Right now, MAML + checkpointing and MAML + learnable lr both work, but all 3 together do not. Note that I mean checkpointing at each layer within the model itself, not checkpointing between MAML inner loop steps; e.g. my model is:
class MyModel(nn.Module):
def __init__(self):
super().__init__()
self.modules = nn.ModuleList([...])
def forward(self, x):
for m in self.modules:
x = torch.util.checkpoint(m, x)
return x
This is a bit tedious because autograd and checkpointing are incompatible, but I think I’ve got MAML working with only autograd.backward
. I’ve done some tests against higher, and I think it’s correct.
This is the code for my inner loop; the rest of my implementation is below.
def mml_inner(model: nn.Module, loss: torch.tensor, inner_lrs: List[torch.nn.Parameter] = None,
inner_lr: float = 1e-2, scaler: torch.cuda.amp.GradScaler = None):
if scaler is not None:
loss = scaler.scale(loss)
# Create graph for double backward in outer loop
loss.backward(create_graph=not (model.mml_first_order or model.mml_eval))
# We need to track these so we can delete their grads later to prevent a retain
# cycle from backward(create_graph=True)
model.mml_ctx.extend(list(model.parameters()))
grad_scale_inv = 1./scaler.get_scale() if scaler is not None else 1.
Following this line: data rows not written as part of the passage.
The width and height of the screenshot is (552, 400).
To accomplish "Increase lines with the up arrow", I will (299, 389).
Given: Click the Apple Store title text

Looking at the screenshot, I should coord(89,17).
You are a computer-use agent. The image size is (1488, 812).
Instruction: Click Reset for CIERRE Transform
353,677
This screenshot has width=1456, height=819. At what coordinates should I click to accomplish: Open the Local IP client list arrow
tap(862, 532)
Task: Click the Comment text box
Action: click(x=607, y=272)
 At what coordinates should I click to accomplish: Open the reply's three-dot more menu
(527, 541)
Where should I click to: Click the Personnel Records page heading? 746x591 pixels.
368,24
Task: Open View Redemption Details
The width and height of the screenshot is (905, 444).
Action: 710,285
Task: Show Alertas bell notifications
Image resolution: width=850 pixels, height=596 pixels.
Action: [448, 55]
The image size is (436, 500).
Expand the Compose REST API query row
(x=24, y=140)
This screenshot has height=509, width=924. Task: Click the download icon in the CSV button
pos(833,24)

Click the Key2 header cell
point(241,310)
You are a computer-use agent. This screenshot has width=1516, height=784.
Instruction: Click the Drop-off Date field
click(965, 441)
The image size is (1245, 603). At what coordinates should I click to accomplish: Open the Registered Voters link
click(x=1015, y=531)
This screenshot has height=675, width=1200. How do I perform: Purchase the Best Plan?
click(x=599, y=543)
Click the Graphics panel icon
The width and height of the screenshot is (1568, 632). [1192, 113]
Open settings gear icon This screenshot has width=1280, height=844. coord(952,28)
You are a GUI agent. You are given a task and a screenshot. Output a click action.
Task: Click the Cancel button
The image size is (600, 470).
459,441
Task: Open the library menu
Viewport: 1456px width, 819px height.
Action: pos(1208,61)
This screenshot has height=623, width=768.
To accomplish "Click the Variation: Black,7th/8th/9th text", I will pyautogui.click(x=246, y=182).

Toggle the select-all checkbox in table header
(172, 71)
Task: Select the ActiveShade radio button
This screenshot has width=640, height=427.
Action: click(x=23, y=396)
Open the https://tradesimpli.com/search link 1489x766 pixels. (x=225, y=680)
with autocast(enabled=scaler is not None):
for idx, m in enumerate(model.mml_modules):
m_params = vars(m)['_parameters']
for name, param in m_params.items():
if param is None:
continue
# if inner_lrs (learnable learning rates) aren't passed, default to scalar inner_lr
lr = F.softplus(inner_lrs[idx]) if inner_lrs is not None else inner_lr
update = lr * grad_scale_inv * param.grad # <--- Anomaly detection picks out this line
new_param = param - update
if not model.mml_first_order:
new_param.retain_grad()
m_params[name] = new_param
When doing the outer loop backward pass with checkpointing and learnable learning rates, I get an in-place operation Exception:
RuntimeError: one of the variables needed for gradient computation has been modified by an inplace operation: [torch.cuda.FloatTensor [768]] is at version 1; expected version 0 instead. Hint: enable anomaly detection to find the operation that failed to compute its gradient, with torch.autograd.set_detect_anomaly(True).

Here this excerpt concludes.